Città dei Balocchi, affari per pochi: «Calo delle vendite in via Milano»

Le casette della Città dei Balocchi

Casartelli (Confesercenti) illustra i dati di un sondaggio

Città dei Balocchi, un affare per pochi. Usciti dal centro e superate le mura non sembra infatti essere piaciuta a molti commercianti la kermesse natalizia appena andata in soffitta.
Anzi, più che aria di festa, a pochi passi dalle strade dello shopping si è respirata aria di disfatta. A denunciare questa realtà, grazie ai dati emersi da un sondaggio, è Confesercenti Como.

«Lo studio effettuato – spiega il presidente di Confesercenti Claudio Casartelli illustrando i risultati raccolti dopo aver intervistato un campione rappresentativo di negozianti del centro e di via Milano – evidenzia come a trarne beneficio siano solo gli esercenti del centro mentre le altre attività al di fuori della manifestazione vanno in sofferenza, anche perché i clienti abituali sono scoraggiati da traffico e mancanza di parcheggi».
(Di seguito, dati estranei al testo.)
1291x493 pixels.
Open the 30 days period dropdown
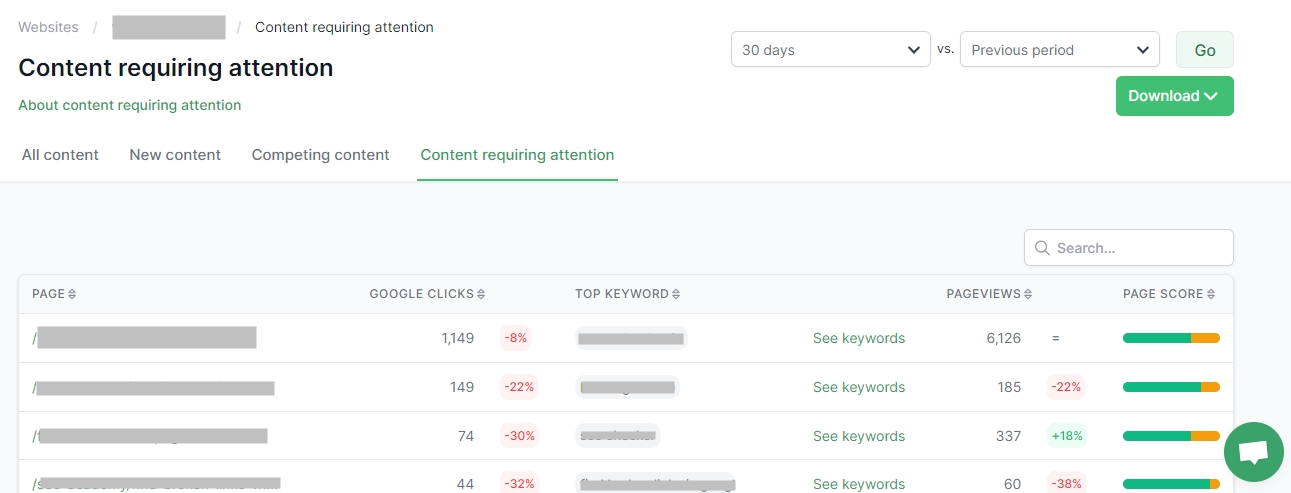tap(830, 50)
E anche una delle novità studiate per cercare di evitare l’assalto alla città da parte delle auto, ovvero il bus navetta gratuito in partenza dall’autosilo della Valmulini, non è piaciuto. «Il passaggio di questo collegamento in tangenziale invece che in via Milano, come avevamo richiesto – specifica il presidente Casartelli – è un altro elemento che non ha certo favorito le attività. Serve un confronto con gli organizzatori dell’evento e con il comune di Como per ottimizzare la manifestazione in modo che tutti i soggetti economici possano essere coinvolti e possano trarne beneficio: apriamo un tavolo di confronto per il prossimo anno in modo da includere settori più ampi della città».
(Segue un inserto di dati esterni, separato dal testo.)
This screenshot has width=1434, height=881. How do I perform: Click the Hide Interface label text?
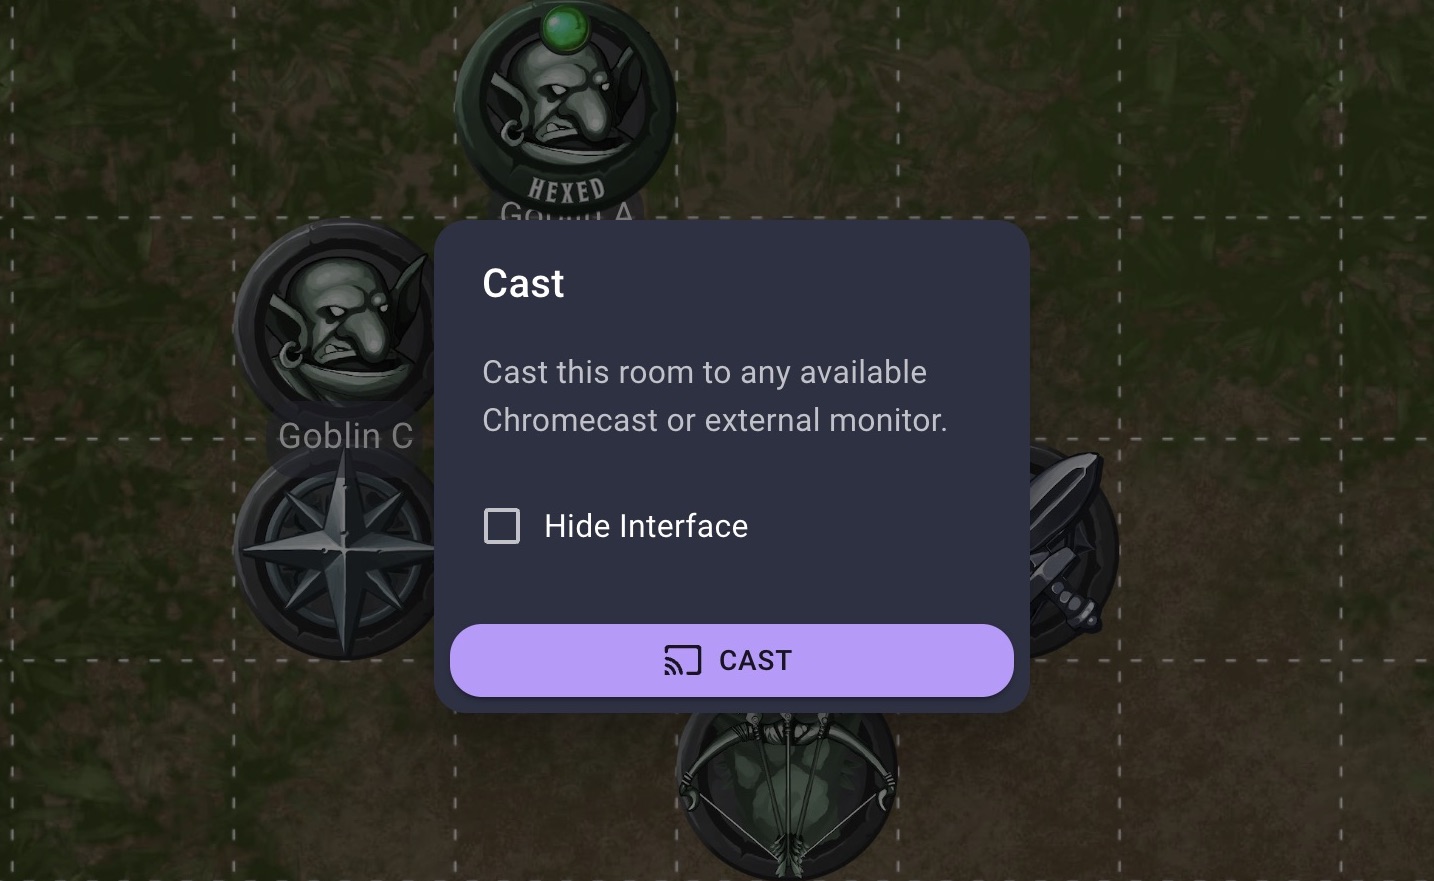[x=646, y=526]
Questa dunque la proposta messa sul tavolo per l’edizione 2019-2020. Una richiesta avanzata con dei numeri a corredo. Ed ecco alcune cifre significative: la Città dei Balocchi è stata bocciata dagli esercenti di via Milano (che per il 53% lamentano un decremento delle vendite), mentre viene promosso dall’82% dei negozianti del centro. Anche se, proprio durante le giornate di massimo caos viabilistico, con la città murata letteralmente invasa, Marco Cassina di Federmoda Confcommercio aveva sottolineato come all’accensione delle luci in centro, vero richiamo per migliaia di turisti, gli esercenti più “tradizionali” potevano tirare giù le serrande. «Potremmo infatti tranquillamente chiudere i negozi intorno alle 17. Da quel momento in poi nessuno si interessa più alle vetrine e men che meno pensa di entrare a fare acquisti», aveva dichiarato Cassina.
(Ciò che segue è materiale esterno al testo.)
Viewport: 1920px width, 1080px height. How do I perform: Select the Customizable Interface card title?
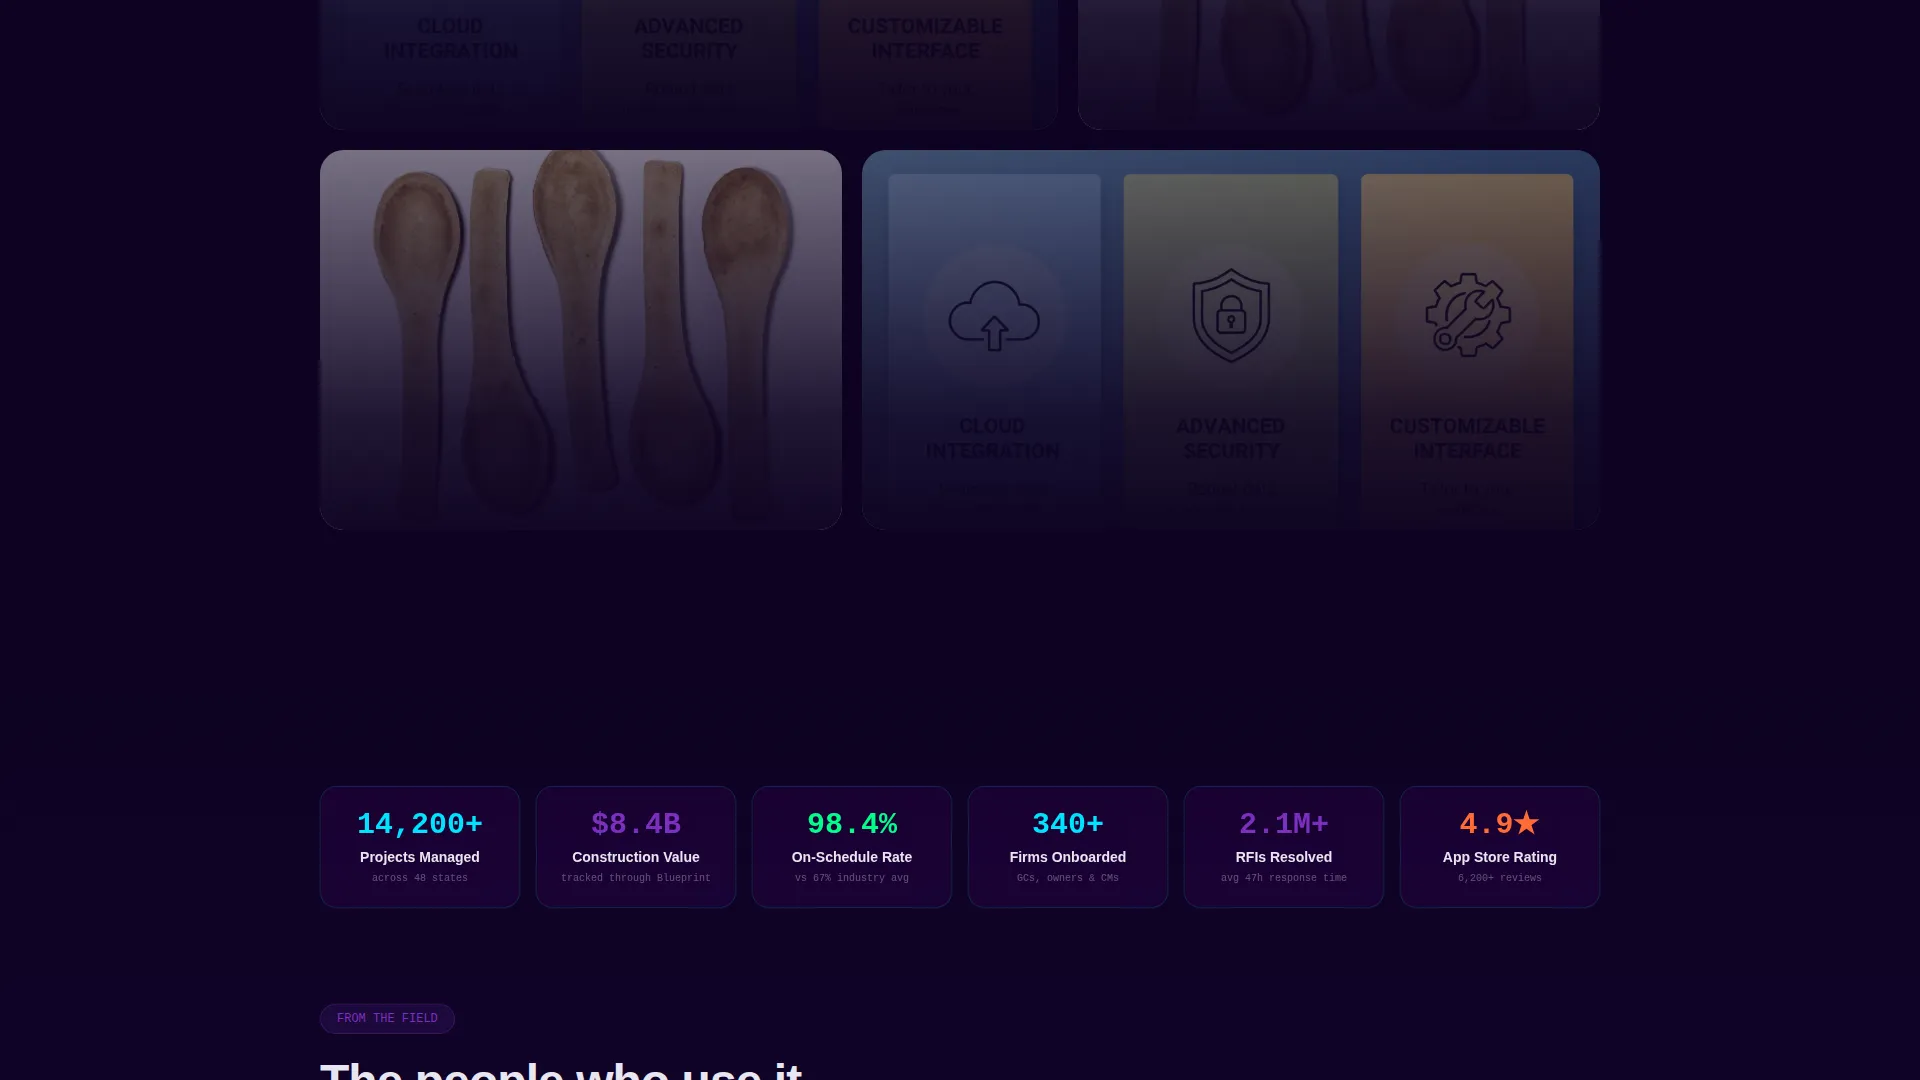coord(1467,438)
«Le attività di via Milano chiedono di essere incluse nella kermesse natalizia il prossimo anno», spiega il presidente Casartelli tornando a discutere dei numeri emersi dalla ricerca. E sempre in via Milano la maggiore criticità riscontrata è quella degli automobilisti in coda dopo le 17, che sono diretti unicamente verso il centro (37%), seguita dalla difficoltà di accesso ai negozi e dal blocco della viabilità (27%) e dalla assenza di luminarie nella via stessa (27%).

E ancora, sempre gli esercenti di via Milano «hanno richiesto a gran forza alla Città dei Balocchi e al Comune di Como di essere inclusi insieme al resto della città il prossimo anno nella manifestazione (40%), mentre un 10% chiede che via Milano non venga mai chiusa al traffico, consentendo ai clienti di raggiungere le attività. Vi è anche un 7% di esercenti che domanda, al contrario, la chiusura di via Milano Alta e l’organizzazione di mercatini per rendere attrattiva la strada», spiega sempre Claudio Casartelli.

Questo dunque quanto emerso dal sondaggio effettuato da Confesercenti il 7 e l’8 gennaio scorsi tra 50 attività dell’area della Città dei Balocchi e tra 30 attività della zona di via Milano, all’esterno della manifestazione natalizia.